■ **What the task asks**:
Count the lines in the entries below that contain the string "text", treating uppercase and lowercase letters as distinct, and give only the resulting number.

■ **Task inputs**:
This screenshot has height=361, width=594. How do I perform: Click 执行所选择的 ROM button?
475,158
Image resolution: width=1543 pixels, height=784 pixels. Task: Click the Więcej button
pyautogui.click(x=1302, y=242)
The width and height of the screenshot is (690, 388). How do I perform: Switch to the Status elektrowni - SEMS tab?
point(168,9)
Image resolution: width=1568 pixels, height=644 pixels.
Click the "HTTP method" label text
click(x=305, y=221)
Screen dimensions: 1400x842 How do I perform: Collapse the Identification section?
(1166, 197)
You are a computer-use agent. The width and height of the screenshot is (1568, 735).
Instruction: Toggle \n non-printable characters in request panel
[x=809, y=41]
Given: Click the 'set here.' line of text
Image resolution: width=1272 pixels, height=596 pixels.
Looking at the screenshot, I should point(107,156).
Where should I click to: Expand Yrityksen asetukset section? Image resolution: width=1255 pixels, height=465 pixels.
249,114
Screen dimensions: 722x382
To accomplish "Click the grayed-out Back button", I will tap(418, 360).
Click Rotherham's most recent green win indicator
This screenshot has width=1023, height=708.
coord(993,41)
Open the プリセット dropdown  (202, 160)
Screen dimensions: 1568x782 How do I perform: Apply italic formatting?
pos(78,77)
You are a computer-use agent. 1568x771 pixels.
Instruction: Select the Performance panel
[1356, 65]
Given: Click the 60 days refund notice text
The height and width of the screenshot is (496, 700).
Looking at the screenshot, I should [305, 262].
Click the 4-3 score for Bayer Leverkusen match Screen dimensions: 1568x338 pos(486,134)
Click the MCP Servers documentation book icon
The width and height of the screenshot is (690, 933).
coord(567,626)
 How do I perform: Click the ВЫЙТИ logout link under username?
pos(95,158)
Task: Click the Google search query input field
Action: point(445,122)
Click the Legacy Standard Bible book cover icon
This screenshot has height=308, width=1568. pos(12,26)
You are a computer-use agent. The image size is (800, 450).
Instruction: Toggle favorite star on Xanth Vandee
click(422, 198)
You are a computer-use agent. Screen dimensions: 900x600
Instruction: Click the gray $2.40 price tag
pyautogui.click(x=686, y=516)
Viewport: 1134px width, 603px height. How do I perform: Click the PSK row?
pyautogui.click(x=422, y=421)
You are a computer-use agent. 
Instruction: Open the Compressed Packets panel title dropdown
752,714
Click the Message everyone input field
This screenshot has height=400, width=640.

■ **Final result**:
3